## Start Information given

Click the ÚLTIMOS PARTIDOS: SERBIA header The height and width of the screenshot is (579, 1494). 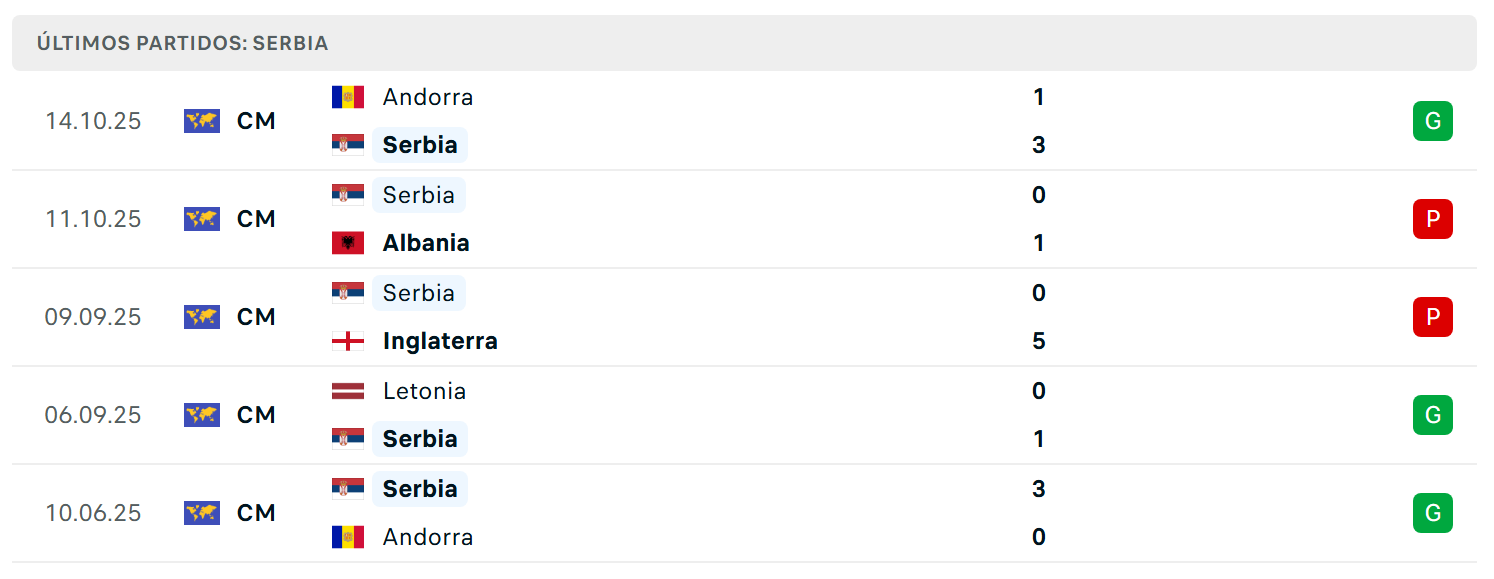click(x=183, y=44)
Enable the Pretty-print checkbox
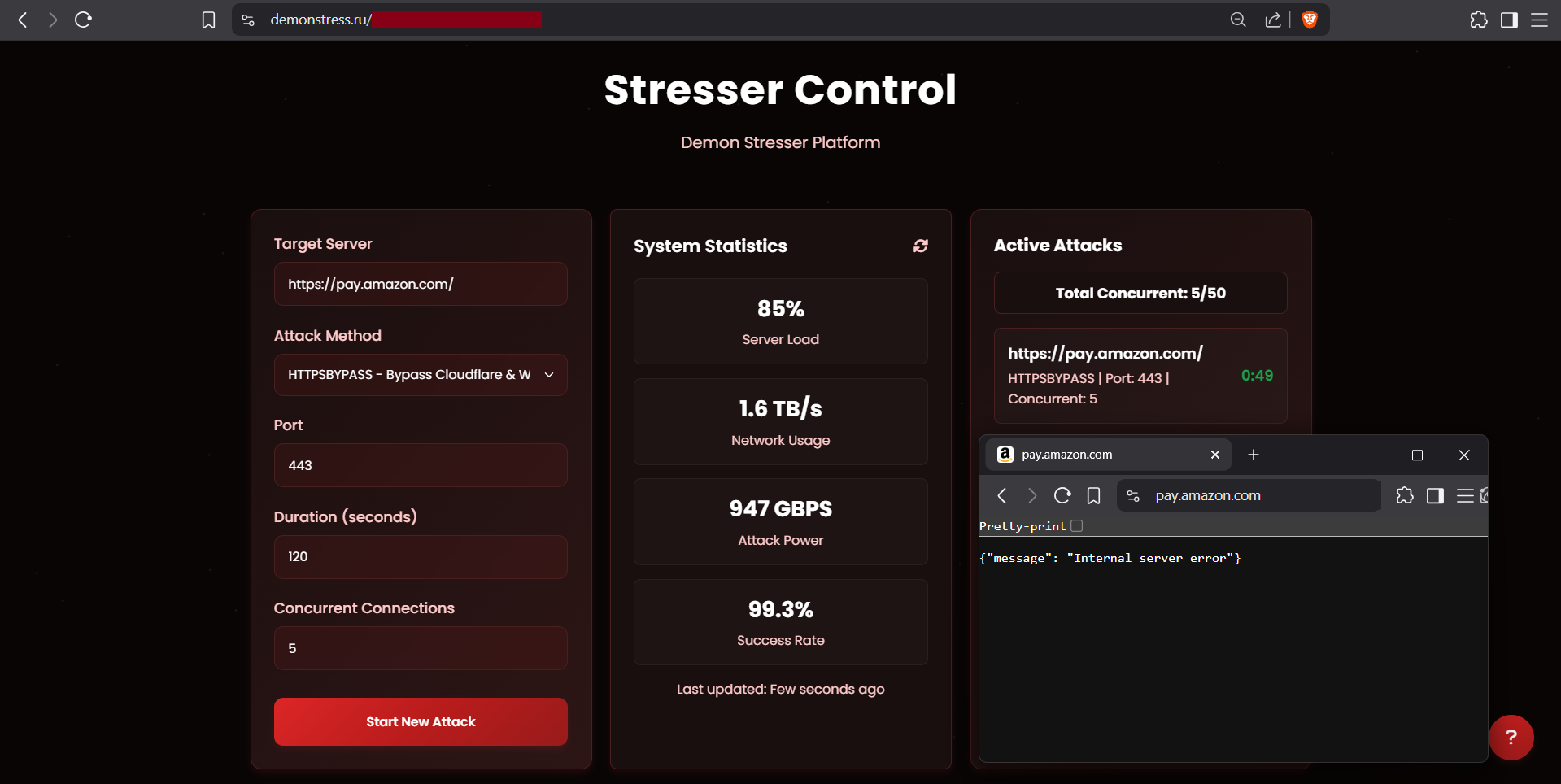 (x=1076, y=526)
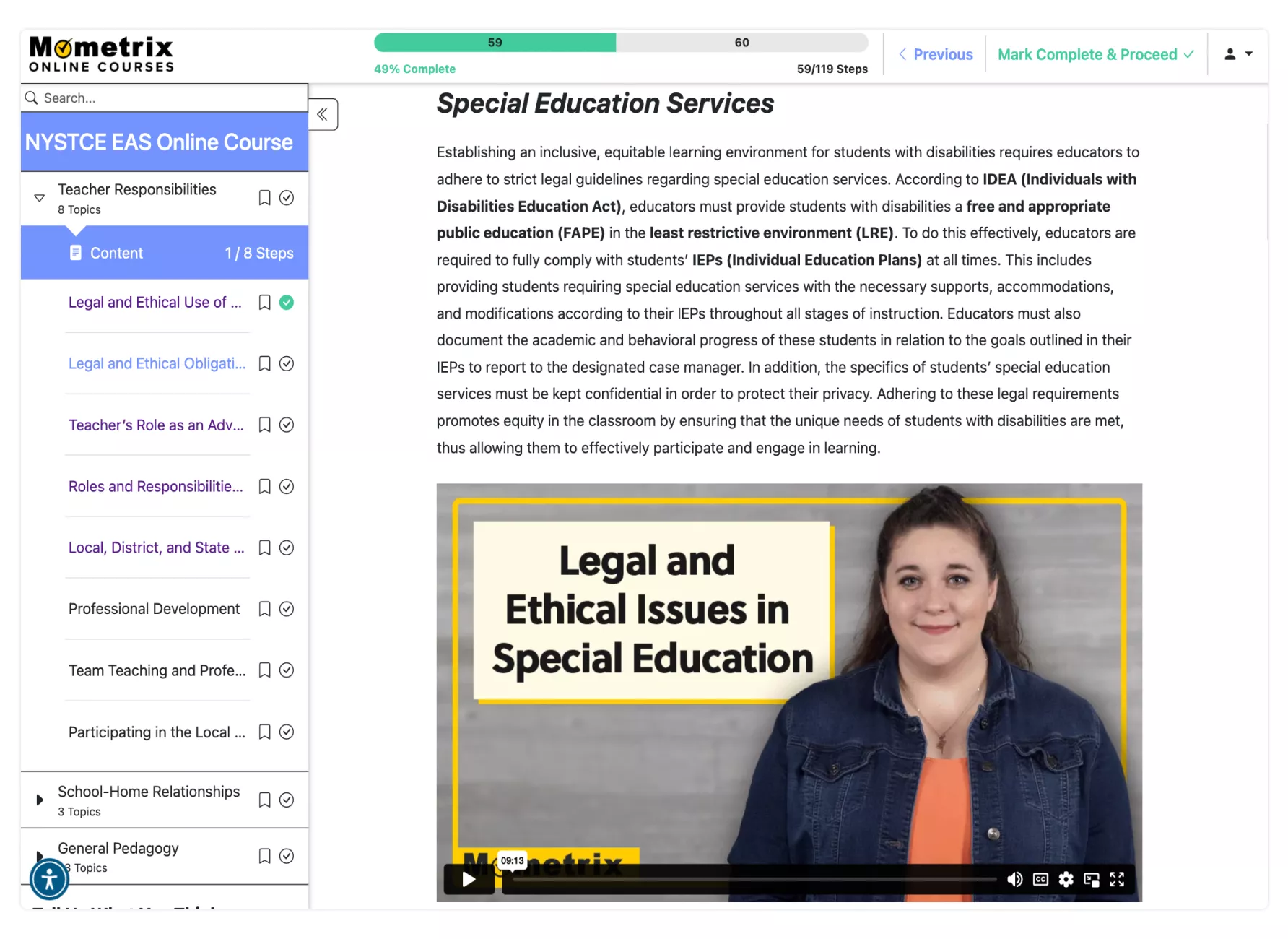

## End Information given
## Start Information given

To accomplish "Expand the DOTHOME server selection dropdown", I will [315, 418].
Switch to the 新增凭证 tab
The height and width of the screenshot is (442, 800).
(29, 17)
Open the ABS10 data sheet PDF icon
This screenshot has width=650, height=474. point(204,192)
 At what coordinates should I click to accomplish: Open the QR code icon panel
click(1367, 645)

## End Information given

**Task statement**
In the listing, begin at the line that has "At what coordinates" and stop after the line that has "click(1367, 645)". Rewrite those lines with "QR code" renamed to "barcode", leaving everything else as it is.

**Expected answer**
 At what coordinates should I click to accomplish: Open the barcode icon panel
click(1367, 645)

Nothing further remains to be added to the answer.